The dbMotion platform solves the problem of scattered patient health information across many systems and sites. It aggregates and harmonises patient-consented data from Australian primary care clinical information systems, delivering the information clinicians need in a usable and actionable format at the point of care.

iRAD was established to enhance the sharing of patient information, typically when the patient is accessing services in more than one setting — incorporating general practices, outpatient services, antenatal shared care sites, after-hours clinics, residential aged care and palliative care services. iRAD shares a host of patient and clinical information datasets, including:

  • demographics
  • diagnoses
  • medications
  • allergies
  • pathology
  • radiology
  • immunisations
  • vital signs
  • encounters
  • surgical procedures
  • documents.
     

SWSPHN CEO Keith McDonald said, “Drawing on extensive consultation with GPs and specialists, we identified a need in the Australian practice setting for an application capable of accurately drawing agreed clinical datasets from a number of disparate systems to provide clinicians with prompt access to a patient’s current health information in one concise view on their desktop without having to leave that patient’s file. Project iRAD’s adaptation of dbMotion for the Australian market does exactly that.”

For clinicians, the benefits of iRAD include access to reliable health information through a simple and intuitive system that aids informed clinical decision-making. The administrative burden is also reduced by saving time and limiting duplication.

iRAD also means that patients no longer have to explain their health issues to multiple clinicians or undergo unnecessary duplicate tests. Patients can be assured that their privacy is respected and safeguarded through the secure hosting of patient information in the cloud through Microsoft Azure. Easier access to information also means that patients with low health literacy or language barriers can benefit.

What’s next for iRAD?

The pilot phase of the iRAD project, which successfully concluded in mid-2020, included a number of innovative general practices and an after-hours service.

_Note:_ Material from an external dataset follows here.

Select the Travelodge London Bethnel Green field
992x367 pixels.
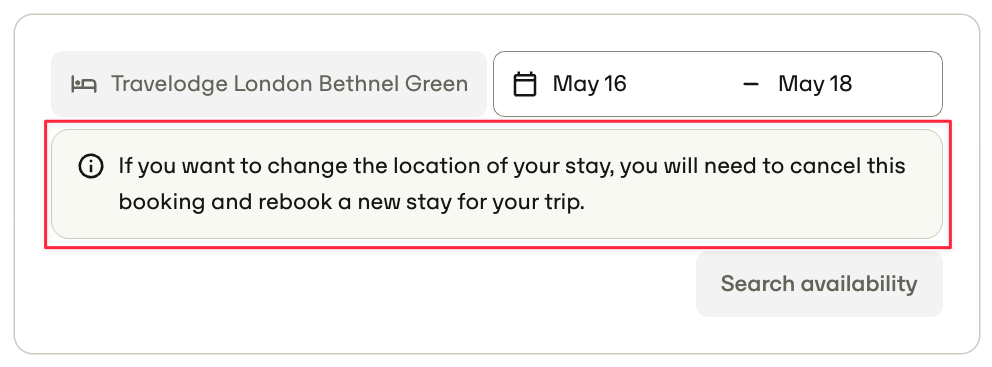pyautogui.click(x=269, y=84)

Since the completion of the pilot phase, iRAD continues to expand with the intention of becoming Australia’s most comprehensive connected community health network. By the end of August 2020, an additional 30 sites within the south-western Sydney region contributed to the iRAD platform. Within the next six months, a further 40 sites will adopt the iRAD project, including sites from within the Western New South Wales Primary Health Network, demonstrating how easily the solution can scale.

The goal going forward to mid-2021 is to increase the number of participating acute care, aged care and other specialists as well as enabling other PHNs to join.

Here is a link to the release.

https://www.swsphn.com.au/client_images/2232853.html

Here is the description of the system from the Primary Health Network.

https://www.swsphn.com.au/irad

What can you say – a proper real time system that takes consent seriously and is adopted by practitioners because it is useful, and provides information they actually need!

Since it is now clear there are better and more timely ways to proceed – when do you reckon the ADHA will stop it and plan for useful and rational approaches!

That the ADHA is running tenders for API’s to make it better when other better approaches have been trialed and shown to work in Australia is just nonsense I believe.

It is a wonder the ADHA has not tried to shut the project down and block more knowledge of its progress from getting out!

To suggest the #myHealthRecord is “the way of the future” is utter BS IMVHO.

What do you think?

David.

 

2 comments:

Peter Padd said...

Understand what this chap is trying to say and to some degree why he might be saying it. However lacks delivery and conviction. Comes across rehearsed and less than authentic. Can’t be easy following in the footsteps of those highly skilled in messaging and selling.

Be wise to step their game up as we charge towards the golden age (or is it a shower?)

Sarah Conner said...

You might be right Peter Padd. There does seem to be something lacking of late. Lost their mojo I guess. With 2021 changing the landscape again they will need to work hard to keep everyone engaged.